Because it’s time for another very special edition of…


Editor’s Note: Mollie Woods has strong adamant opinions on music-related subjects, and she doesn’t believe in nepotism. 

  • Little Dragon – Nabuma Rubberband

It’s easy to understand why Sweden’s Little Dragon might have been admittedly ‘a bit self-conscious‘ over the years about trying to follow up “Twice,” the hauntingly and painfully beautiful opener from their eponymous debut album, over the years. “Twice” is one of those career-defining kinds of tracks that creates an immediate personal connection and evokes heavy strong emotions (I have cried to/during it at least the number the song indicates, probably more).

But what do you do when you reach your high-water mark for a particular type of song with your very first single?

If you’re Little Dragon, you put it off tackling the issues as long as possible.

The majority of Machine Dreams, their follow-up album, veered toward icy electro-pop, showcased best by tracks like “My Step.” Save for a slowed down track or two included on Machine Dreams, the band seemed to shy away from anything slow or even downtempo, and their best attempt at a slow jam was surely “Thunder Love,” a song in the same minimalistic and spooky vein as “Twice,” although in all honesty there is really no comparison.

Then the band really hit their stride with their third album Ritual Union, doubling-down on their R&B-meets-electropop aesthetic with tracks like the standout “Ritual Union” or cuts such as “Little Man” or “Shuffle A Dream.” Musically, this album feels more reminiscent of fellow Swedes The Knife or even Santigold at times. But despite seeming to have found their sound on this album, they still sidestepped any real attempt at a “Twice”-like slow jam.

Now, with their fourth album Nabuma Rubberband, released on May 13th, they’ve taken another stab at it.

Unfortunately though, there’s still a palpable self-consciousness during the slower songs that’s irksome to fans who know what the band is capable of. Fans like me who were drawn in by “Twice” may have trouble digesting Nabuma Rubberband‘s “Pink Cloud” and “Only One,” neither of which are all that but which aren’t that memorable either; even the addition of the string accents by the Gothenburg Symphony Orchestra on “Pink Cloud” can’t keep me from hitting the next button.

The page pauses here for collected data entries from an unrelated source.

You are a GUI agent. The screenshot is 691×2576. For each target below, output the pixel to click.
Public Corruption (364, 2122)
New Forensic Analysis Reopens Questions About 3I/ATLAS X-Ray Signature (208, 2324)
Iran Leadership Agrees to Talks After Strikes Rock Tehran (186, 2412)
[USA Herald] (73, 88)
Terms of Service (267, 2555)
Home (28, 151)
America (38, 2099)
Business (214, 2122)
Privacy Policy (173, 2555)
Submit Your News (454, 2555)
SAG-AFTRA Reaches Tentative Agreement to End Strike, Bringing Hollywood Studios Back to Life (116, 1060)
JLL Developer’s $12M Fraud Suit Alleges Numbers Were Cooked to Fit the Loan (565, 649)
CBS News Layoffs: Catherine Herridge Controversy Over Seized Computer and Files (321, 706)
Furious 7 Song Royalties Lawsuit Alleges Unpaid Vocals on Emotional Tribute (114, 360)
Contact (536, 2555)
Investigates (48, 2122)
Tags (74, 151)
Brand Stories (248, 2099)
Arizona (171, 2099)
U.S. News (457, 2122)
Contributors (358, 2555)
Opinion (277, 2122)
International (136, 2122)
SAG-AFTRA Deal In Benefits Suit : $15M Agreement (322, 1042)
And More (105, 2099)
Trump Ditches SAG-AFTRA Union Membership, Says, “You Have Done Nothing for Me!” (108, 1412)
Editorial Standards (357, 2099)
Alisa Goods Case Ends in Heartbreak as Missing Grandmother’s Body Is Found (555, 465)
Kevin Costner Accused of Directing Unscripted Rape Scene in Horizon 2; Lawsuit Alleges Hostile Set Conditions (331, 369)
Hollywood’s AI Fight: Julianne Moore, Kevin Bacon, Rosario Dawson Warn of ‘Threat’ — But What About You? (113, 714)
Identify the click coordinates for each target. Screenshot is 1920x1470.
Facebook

Don’t get me wrong, the album itself isn’t forgettable, but it does require a little more patience. The influence of back-catalogue Prince and Velvet Rope-era Janet Jackson infuses their sound with a rather alt-pop dynamic but it also helps anchor a sense of familiarity. I particularly like those tracks that explore the dichotomy between dance and downtempo, such as the percussive-heavy “Klipp Klapp,” and my (current) favorite, the grimy “Killing Me.”

Ultimately this is a record for fans that can appreciate Little Dragon’s understated R&B electro-synth-pop, but casual listeners are going to have a hard time grasping on to the less-accessible branches of this album.